Transfert de disque entre deux chroniqueurs, le premier étant débordé par ses riches activités annexes. Me tombe sur le disque dur l'album (et le dossier de presse bien ficelé) de Fleuves Noirs. À vrai dire, j'ai d'abord cru que j'allais enchaîner sur un article littéraire, avant de distinguer le pluriel qui distingue ce nom de celui de la Maison d'Edition.

Bon, le dossier de presse, il attend : je préfère toujours commencer par balancer le son sans les informations qui vont avec. Une simple écoute distraite pour sentir si ça me parle, au casque, en triant les mails. Et, c'était prévisible du fait de la personnalité du chroniqueur forfait, Fleuves Noirs, ça tape : rock, rugueux, noir, professionnel et surtout singulier avec plein de petits bouts de trucs que je me dis que c'est bien vu et que ça c'est pour moi, et que par ricochet ça va être pour pas mal de nos lecteurs. On s'imagine souvent que si le musicien et le chroniqueur ont un terrain commun, alors le lecteur fait partie de ce même monde et peut venir jouer avec cette œuvre. Votre curiosité renouvelée conforte cette impression. Fleuves Noirs, donc, je chronique, je lis davantage et je m'engage à lancer quelques questions. L'album sort : on soutient ou pas ? Bien sûr que oui ! L'interview offre aussi l'occasion de nommer les multiples compagnons de route. Un groupe, ça tient aussi par son entourage artistique et technique.

Obsküre : Vous avez des titres assez surprenants qui ne collent pas forcément à l'idée que je me fais du groupe. Comment choisissez-vous le titre des morceaux et celui de vos longs formats ?
Fleuves Noirs : Pour les morceaux, par un humour un peu trop absurde. Parfois, la synchronicité des événements, le sens caché des mots qui flottent autour qui vient se coller sur un instant inattendu. Pour les albums, le premier s'appelle Respecte-Moi, entre injonction et supplique. Une sorte de commentaire sur la volonté très humaine d'être entendu et reconnu à tout prix qui cache souvent une peur de l'oubli et de l'abandon. Le deuxième que tu viens de chroniquer, se nomme Respecte-Toi, comme une réponse, un mot d'ordre. Il faut commencer par là, essayer tous les jours même si on ne peut pas y arriver à tous les coups.

Le travail rythmique est très engagé (ma préférence va à "C'est pour Ça") et vous avez des compositions accrocheuses et entraînantes. Comment réussir à placer la voix et une ligne mélodique sur un travail musical qui martèle ?

● ● ● ● ● ● ●

Pouvez-vous transcrire sans rien changer le passage de l'entretien avec Fleuves Noirs qui va de « Obsküre : Vous » à « longs formats ? », ces deux segments inclus ? Les lignes ne vous seront d'aucune utilité pour cet exercice.

[Entrées de données sauvegardées]
● ● ● ● ● ● ●

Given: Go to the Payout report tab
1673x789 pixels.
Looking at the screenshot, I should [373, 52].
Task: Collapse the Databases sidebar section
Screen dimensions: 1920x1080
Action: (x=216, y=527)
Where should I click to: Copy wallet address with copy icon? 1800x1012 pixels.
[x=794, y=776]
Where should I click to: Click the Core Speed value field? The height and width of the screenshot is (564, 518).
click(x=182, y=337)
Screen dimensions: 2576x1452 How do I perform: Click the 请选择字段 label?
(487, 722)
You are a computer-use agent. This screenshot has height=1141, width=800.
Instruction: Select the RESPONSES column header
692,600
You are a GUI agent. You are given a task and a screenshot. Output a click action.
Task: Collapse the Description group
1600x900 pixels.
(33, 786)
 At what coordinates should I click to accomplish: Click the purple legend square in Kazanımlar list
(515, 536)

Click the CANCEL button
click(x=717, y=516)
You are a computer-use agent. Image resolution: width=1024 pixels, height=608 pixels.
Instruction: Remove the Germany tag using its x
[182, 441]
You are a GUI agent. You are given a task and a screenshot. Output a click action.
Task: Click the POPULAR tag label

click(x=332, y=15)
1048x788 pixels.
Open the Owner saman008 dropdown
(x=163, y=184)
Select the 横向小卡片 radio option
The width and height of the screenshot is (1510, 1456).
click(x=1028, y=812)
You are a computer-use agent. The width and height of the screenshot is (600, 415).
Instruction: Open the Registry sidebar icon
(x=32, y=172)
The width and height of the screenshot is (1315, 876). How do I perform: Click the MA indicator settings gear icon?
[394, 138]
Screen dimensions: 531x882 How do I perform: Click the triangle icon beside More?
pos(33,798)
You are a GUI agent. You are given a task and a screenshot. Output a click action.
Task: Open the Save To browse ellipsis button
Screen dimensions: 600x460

● ● ● ● ● ● ●

EXERCICE CORRIGÉ »
Obsküre : Vous avez des titres assez surprenants qui ne collent pas forcément à l'idée que je me fais du groupe. Comment choisissez-vous le titre des morceaux et celui de vos longs formats ?